By Michael Rodgers, SVGOP Central Committee Member

In March 2021, President Joe Biden signed the $1.9T COVID Relief Bill into law.  While every Republican voted against this bill overall (as they should have), there are a couple of important lesser known provisions that can be very important to individual and household working class tax filers, here in the middle of “tax season.”  

As California’s “most severe in the US” lockdowns drag on, our state and region continues to have some of the highest unemployment in the country, while many parts of the US are already well underway with significant employment and economic growth. Throughout the pandemic, Congressional relief bill after relief bill has added substantial augmented weekly dollar amounts to unemployment compensation payments administered by the California Employment Development Department (EDD).    Therefore, total compensation to many working class individuals and families through EDD have been very significant since Spring 2020, when shutdowns started California down the path of massive layoffs and business closures.

For individual and joint income tax filers, unemployment compensation is exempted for income tax purposes by the California Franchise Tax Board, but is taxable to the Federal Government and IRS as regular income. Individuals receiving unemployment compensation from the EDD have the option of withholding 10% of these payments to the IRS against the tax liability. However, many very strapped working class individuals and families did not take the withholding option as many needed every single dollar of EDD payments just to get by during the severe economics of COVID lockdowns.  

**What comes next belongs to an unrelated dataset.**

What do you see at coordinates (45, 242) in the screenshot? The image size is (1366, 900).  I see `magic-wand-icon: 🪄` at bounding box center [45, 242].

In this bill, the Senate added a new exemption for tax year 2020. For tax filers with total 2020 income under $150,000, up to the first $10,200 of unemployment compensation is exempted from federal income tax. This is very significant, and can modulate many individual filers returns from owing the IRS a bunch of money, to actually getting a nice refund after filing. 

Anyone who has already filed that received unemployment compensation most likely did not include this exemption, which was only proposed in early March, and became law in mid March.  Anyone who received EDD funds who has already filed and wants to take advantage of this exemption will need to file an amended return.  Nearly everyone who received EDD unemployment payments should make sure they take advantage of the new exemption. Updated tax forms from the IRS and income tax preparation software from companies like H&R Block and Intuit (TurboTax) will likely have updates available that include the new exemption sometime in the next few days.  Check with the IRS, your tax advisor, or the tax preparation software companies to see if you qualify and how to file returns and amended returns.

Another major tax benefit for individuals and families in the COVID bill just signed into law is a significant increase in the child tax credit.  Whereas, this previously was set at $2,000/year per dependent child, it was raised to $3,600 for a dependent child under 6 years of age, and $3,000 for a dependent child aged 6-16.  Again, all our previous statements about filing and checking with your tax advisors, the IRS, and tax preparation software providers apply here as well.

Both of these essential “tax cuts” were provisions of the $1.9T COVID spending bill that Republicans and “supply side” economists generally tend to like.  Both make life easier for, and will put more dollars into the hands of, working class individuals and families and help our economic stability and growth.  Think of it as the 2021 COVID Relief Bill equivalent of the key part of the 2017 Tax Law that dramatically increased the standard deduction, which greatly reduced taxes and made tax filing much, much easier for the vast majority of middle class Americans ever since.

On the other hand there were some very disturbing tax related provisions in the COVID Relief Bill signed into law today.  Maybe the most disturbing part of the new bill is language that indirectly threatens and directly prohibits states against using the massive amount of pork spending doled out to states (many of whom actually are now seeing an increase in State revenues) to lower or even change their own state taxes and state tax laws. This part of the bill is a gross overreach of the Congress’ powers and should be firmly resisted by state house actions and in court.  I can’t wait to see one or more states taking action on and challenging this part of the bill (more of which is described here by the WSJ: Read the Article › ).  

There’s lots more for conservatives to not like about the COVID Relief Bill, like $30B in transit funds, 1/3 of which goes to NYC, or the $86B in multi-employer union pension bailouts, or the 15% of $1.9T spending that has absolutely nothing to do with the pandemic and its aftermath, but that’s all a different and much longer story.